At the final intensive of the quarter, I had the pleasure of sitting in on a panel for incoming students. Both Gifford Pinchot, BGI President, and Scott Schroeder, Dean of Academic Affairs were present. One of the incoming students asked a brilliant question, one that was actually extremely relevant and timely. She basically asked how the ensured the integration of Social justice into its course work.
Scott answered this question, citing the example that had just taken place, where the faculty and staff of the school had just recently decided to change the entire first-year foundations sequence, so rather than breaking it up into Foundations of Sustainable Business (mainly focused on environmental issues), Social Justice and then Systems Thinking in separate quarters, that you instead take them concurrently, so the three elements are all present in three consecutive courses. You get the same amount of time with each of the three subjects, but rather than segmenting them into separate time frames, you get to experience them all together, weaving the connections between them as you go.

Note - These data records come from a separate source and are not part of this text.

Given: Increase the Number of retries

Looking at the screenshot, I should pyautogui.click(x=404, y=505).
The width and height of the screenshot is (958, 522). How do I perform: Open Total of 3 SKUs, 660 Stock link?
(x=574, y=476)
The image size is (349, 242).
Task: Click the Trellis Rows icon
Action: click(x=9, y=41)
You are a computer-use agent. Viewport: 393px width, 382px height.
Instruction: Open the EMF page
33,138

Gifford’s answer to this question actually ended up putting all of my BGI education thus far (two quarters). While I can quote him exactly, Gifford had a way of clearly explaining this in a few pointed sentences. He basically stated that as you learn more about the environmental issues, you discover that they are all actually social justice issues. For example, if the environmental issue is pollution, it isn’t just affecting the environment, but also the communities of people that live within and depend on that environment.
I really like this perspective, because it allows us to view things in a more holistic sense. My initial introduction to environmental issues was through my education in Interior Design, as it related to the relatively new phenomenon of “green building.” However, BGI is allowing me to view the world from more of a Social Justice Lens. I no longer think about things in terms of their environmental impact alone, but now consider social justice impacts as well.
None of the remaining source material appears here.